● **SELECTED EXCERPT**

***

What's new

Hot off the press, results of Dr F study

Just my thoughts on this @Diche, although this study proves to me as an experienced vaper that there is no concern., it's the interpretation by others that worries me when they see mods available of a 150w plus.

It may be nothing, but I'm not completely sure this side of the argument is fully laid to rest yet...
I think your concerns about the high power mods is unfounded.
[FONT=&quot]Power levels are NOT associated with high aldehyde emissions as long as vapers use them in normal and not in dry puff conditions. [/FONT]

The study proves what we already knew - dry hits are bad ... very bad. The research findings tell you that the power levels of the mod are unimportant. Dr F has not reported that high power vaping is problemmatic, vaping efficiency is the key. The dry hit is the end product of inefficient or errant vaporisation.

Those at greatest risk will be inexperienced vapers who don't understand their equipment and don't set up the coil, wicking and airflow correctly, bearing their atomiser and mod in mind. Experienced vapers make fewer such mistakes and consequently experience fewer dry hits. Empathy with your gear can reduce the dry hit count to nil.

***

● **INPUT DATA**
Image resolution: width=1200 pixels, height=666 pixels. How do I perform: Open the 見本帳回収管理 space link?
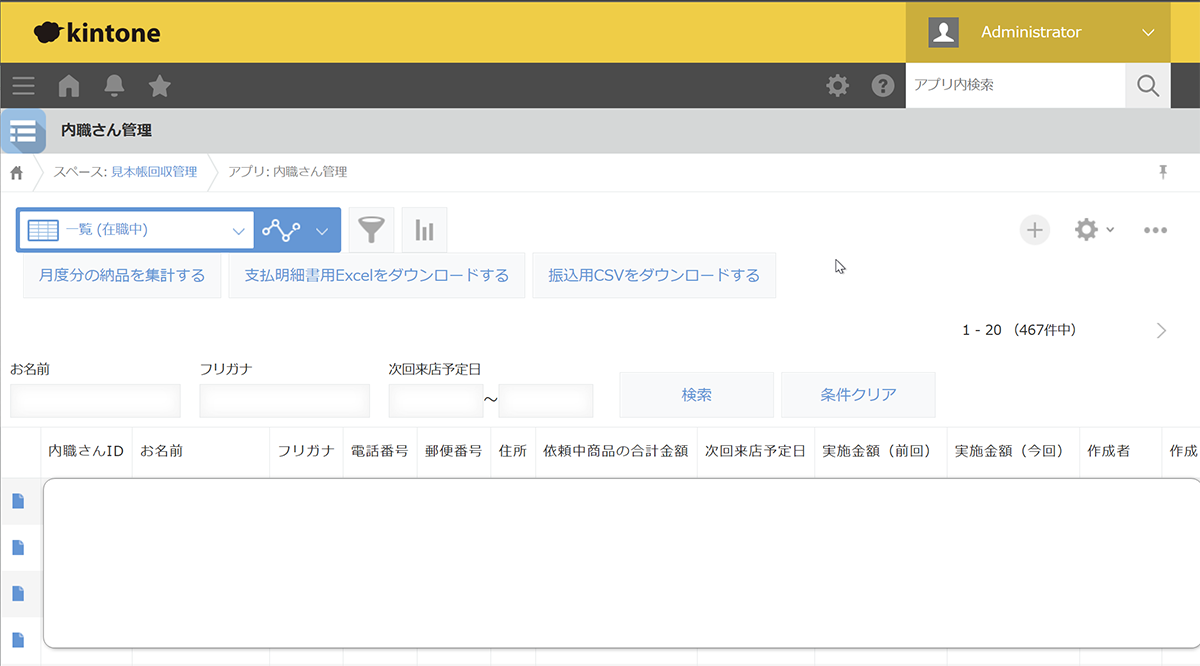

***

● **ACTIVITY**
Copy out, word for word, the stretch of the forum post on the Dr F study from "Just my thoughts" through "to rest yet...".

● **SOLUTION TO THIS PROBLEM**
Just my thoughts on this @Diche, although this study proves to me as an experienced vaper that there is no concern., it's the interpretation by others that worries me when they see mods available of a 150w plus.

It may be nothing, but I'm not completely sure this side of the argument is fully laid to rest yet...